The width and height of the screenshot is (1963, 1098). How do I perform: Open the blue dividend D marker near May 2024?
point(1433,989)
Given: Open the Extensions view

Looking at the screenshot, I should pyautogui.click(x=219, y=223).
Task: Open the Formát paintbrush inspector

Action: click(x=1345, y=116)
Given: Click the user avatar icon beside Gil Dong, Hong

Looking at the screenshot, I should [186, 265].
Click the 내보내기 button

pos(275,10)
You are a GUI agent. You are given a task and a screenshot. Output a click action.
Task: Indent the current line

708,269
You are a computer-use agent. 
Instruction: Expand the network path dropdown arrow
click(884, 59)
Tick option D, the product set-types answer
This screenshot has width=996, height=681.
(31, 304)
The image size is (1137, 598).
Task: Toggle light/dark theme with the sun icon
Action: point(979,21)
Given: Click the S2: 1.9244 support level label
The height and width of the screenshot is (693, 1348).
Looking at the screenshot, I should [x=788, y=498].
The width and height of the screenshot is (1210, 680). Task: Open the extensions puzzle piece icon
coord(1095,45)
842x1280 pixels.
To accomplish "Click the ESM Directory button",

______________________________

> [Problem] All lines in the listing above that contain "agent" should be shown.

> [Problem solution]
You are a GUI agent. You are given a task and a screenshot. Output a click action.
You are a computer-use agent. 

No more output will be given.